Automatic stream capture script not detecting live broadcasts

I’m working on a Python script in my IDE that should automatically capture streams when a specific broadcaster goes live. The script keeps showing that the stream is offline even when I can see the person is actually streaming.

Here’s my current approach:

import subprocess
import json
import time
import os

broadcaster = "example_user"
video_quality = "720p"
output_directory = "D:/recordings/streams"

if not os.path.exists(output_directory):
    os.makedirs(output_directory)

while True:
    try:
        result = subprocess.check_output(["streamlink", "--json", f"https://www.twitch.tv/{broadcaster}", video_quality])
        data = json.loads(result.decode("utf-8"))
        stream_link = data["streams"][video_quality]["url"]
        timestamp = time.strftime('%Y%m%d_%H%M%S')
        filename = f"{broadcaster}_{timestamp}.mp4"
        full_path = os.path.join(output_directory, filename)
        print("Found active stream, beginning capture...")
        subprocess.call(["streamlink", stream_link, video_quality, "-o", full_path])
    except:
        print("No active stream found, waiting 60 seconds...")
        time.sleep(60)

The output constantly shows “No active stream found” even during confirmed live broadcasts. I’ve tried reinstalling Python and all dependencies but the issue persists. Any ideas what might be causing this detection problem?

you’re mixing up the streamlink syntax. don’t extract the json stream url - just pass the twitch url directly. that bare except is hiding the real error messages too. add print(e) in your except block to see what’s actually failing first.

This is probably an authentication issue, not your code. Twitch has been cracking down on API access lately - lots of streams need proper auth tokens now to check if they’re live. I ran into the same thing with my monitoring script until I figured out streamlink wasn’t getting channel access. First, update streamlink to the latest version. Then set up auth by running streamlink --twitch-oauth-authenticate to grab a token. Also, ditch that bare except clause and catch the specific exception instead - print the actual error so you can see what streamlink’s complaining about. In my experience, about 70% of these detection problems are auth-related, not coding issues.

hey, it sounds like ur having a tough time! try running streamlink --json https://www.twitch.tv/example_user first to see if it detects the channel at all. if that works, then use streamlink https://www.twitch.tv/example_user 720p -o filename.mp4 to get the stream.

Your streamlink command structure is the problem. You’re passing the extracted stream URL directly to streamlink in the second call, but streamlink needs the original Twitch URL format. When you grab the stream link from the JSON output, you get a raw video URL that streamlink can’t handle. I ran into this exact issue building my own capture system.
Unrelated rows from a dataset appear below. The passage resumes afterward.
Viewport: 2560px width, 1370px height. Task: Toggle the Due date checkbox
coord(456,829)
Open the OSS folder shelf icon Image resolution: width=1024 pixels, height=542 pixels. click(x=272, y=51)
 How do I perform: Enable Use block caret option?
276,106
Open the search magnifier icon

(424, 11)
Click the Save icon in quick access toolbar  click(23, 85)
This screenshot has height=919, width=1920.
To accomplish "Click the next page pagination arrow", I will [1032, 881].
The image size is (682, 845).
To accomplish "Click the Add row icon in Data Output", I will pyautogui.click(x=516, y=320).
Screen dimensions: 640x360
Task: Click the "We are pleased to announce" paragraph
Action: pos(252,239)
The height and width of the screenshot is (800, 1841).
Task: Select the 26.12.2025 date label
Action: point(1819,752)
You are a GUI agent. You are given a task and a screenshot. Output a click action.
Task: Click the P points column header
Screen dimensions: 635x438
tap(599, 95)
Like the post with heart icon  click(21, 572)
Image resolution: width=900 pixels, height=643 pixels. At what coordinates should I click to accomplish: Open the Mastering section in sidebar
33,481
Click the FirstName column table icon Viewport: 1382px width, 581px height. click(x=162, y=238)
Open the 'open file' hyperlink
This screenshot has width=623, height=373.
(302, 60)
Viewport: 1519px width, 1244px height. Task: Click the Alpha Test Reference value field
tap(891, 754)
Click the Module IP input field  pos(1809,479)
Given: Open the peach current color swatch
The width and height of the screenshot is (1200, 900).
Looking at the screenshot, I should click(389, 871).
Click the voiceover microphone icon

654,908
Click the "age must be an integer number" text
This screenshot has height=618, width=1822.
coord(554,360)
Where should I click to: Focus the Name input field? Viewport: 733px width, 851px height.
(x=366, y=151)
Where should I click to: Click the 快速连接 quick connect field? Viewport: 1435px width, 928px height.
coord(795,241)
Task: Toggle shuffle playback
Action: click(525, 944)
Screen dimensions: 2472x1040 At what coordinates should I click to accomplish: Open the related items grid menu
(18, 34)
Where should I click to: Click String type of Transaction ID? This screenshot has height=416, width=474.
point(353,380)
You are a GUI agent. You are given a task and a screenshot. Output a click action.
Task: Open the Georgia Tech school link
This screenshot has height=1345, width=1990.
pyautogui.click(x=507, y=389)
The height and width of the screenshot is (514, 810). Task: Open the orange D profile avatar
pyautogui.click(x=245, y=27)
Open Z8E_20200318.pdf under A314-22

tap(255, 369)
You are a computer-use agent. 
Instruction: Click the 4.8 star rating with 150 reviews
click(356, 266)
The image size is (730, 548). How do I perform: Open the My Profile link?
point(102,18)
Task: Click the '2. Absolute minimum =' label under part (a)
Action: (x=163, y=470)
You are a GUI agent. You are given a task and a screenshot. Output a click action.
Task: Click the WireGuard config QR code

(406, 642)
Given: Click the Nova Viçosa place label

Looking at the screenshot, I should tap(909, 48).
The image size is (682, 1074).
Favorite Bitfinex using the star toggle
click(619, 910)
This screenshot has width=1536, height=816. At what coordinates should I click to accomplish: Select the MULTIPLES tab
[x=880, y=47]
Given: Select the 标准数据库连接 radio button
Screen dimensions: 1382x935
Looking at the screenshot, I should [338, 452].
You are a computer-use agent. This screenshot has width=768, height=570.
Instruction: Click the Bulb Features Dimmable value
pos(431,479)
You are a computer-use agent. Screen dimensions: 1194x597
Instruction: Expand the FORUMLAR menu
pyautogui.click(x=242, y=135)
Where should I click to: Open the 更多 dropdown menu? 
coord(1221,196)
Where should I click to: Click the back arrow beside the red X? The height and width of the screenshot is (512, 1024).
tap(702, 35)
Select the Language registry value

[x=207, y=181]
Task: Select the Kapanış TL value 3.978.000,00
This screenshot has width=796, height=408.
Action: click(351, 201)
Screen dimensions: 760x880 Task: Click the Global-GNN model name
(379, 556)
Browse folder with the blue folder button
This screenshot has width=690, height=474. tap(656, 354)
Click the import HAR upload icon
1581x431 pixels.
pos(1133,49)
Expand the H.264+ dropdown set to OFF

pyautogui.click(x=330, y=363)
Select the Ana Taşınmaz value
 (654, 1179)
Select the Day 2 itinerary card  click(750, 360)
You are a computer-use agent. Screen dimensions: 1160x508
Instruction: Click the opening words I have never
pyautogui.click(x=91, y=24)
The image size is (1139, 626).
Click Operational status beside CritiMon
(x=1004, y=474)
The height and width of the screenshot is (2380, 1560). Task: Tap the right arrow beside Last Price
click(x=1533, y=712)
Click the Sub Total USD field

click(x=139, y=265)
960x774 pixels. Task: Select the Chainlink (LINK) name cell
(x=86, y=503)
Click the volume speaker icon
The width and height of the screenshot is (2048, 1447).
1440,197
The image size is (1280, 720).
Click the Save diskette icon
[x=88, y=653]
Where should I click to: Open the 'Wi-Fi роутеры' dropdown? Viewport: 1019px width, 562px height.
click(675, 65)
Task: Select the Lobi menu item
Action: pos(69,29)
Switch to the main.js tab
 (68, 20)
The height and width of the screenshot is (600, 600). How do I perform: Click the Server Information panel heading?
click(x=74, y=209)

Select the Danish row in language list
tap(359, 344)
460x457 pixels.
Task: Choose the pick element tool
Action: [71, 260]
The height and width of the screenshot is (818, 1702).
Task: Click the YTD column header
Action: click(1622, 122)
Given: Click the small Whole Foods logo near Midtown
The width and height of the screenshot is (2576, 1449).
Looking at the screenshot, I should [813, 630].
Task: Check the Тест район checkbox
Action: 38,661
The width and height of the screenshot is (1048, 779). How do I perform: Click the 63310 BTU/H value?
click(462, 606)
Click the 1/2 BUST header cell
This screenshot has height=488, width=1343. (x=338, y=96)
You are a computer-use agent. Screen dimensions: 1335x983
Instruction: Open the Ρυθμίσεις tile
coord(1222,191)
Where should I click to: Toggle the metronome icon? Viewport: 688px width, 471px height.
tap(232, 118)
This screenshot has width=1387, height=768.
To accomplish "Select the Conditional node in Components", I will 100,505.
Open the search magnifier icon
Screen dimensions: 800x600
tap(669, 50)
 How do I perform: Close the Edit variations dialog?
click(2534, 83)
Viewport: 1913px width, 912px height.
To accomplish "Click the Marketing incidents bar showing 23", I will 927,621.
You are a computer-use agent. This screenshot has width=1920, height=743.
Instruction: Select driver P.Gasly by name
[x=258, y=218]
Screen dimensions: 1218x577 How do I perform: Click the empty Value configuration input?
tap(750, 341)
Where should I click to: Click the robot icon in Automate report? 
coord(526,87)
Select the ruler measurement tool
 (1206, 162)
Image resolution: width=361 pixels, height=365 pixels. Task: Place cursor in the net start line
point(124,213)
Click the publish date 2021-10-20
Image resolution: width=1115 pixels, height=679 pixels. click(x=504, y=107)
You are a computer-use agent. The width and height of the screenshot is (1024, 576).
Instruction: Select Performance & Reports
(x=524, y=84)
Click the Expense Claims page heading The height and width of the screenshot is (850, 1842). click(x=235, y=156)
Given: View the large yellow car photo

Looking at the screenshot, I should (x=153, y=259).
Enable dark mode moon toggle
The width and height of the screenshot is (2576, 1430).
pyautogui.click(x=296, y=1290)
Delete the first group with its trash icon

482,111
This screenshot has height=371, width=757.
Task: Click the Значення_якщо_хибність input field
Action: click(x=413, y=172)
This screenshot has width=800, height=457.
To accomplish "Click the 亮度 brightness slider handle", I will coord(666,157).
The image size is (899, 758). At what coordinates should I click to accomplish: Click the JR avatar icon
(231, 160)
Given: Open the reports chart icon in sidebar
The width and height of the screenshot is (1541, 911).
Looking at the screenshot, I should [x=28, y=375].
Don’t extract the stream URL and pass it back - just use the original Twitch URL throughout. Replace your subprocess.call line with:

subprocess.call(["streamlink", f"https://www.twitch.tv/{broadcaster}", video_quality, "-o", full_path])

Throw in --retry-streams and --retry-max parameters too - they’ll handle connection hiccups during long streams. This approach has worked solid for my automated recording setup.

Had this exact problem six months ago - drove me crazy for days. You’re probably hitting Twitch’s rate limits with how you’ve set up the detection loop. Running streamlink every 60 seconds triggers their anti-bot stuff, especially without proper delays. Bump your sleep interval to at least 300 seconds and add random delay variation so requests aren’t perfectly timed. Also try the --twitch-disable-ads flag - sometimes helps with detection. What really fixed it for me: check the Twitch API directly for stream status first, then only call streamlink when the API confirms it’s live. Way less load on streamlink and much more reliable detection. Also make sure your streamlink version supports the newer OAuth flow - older versions are garbage with recent Twitch changes.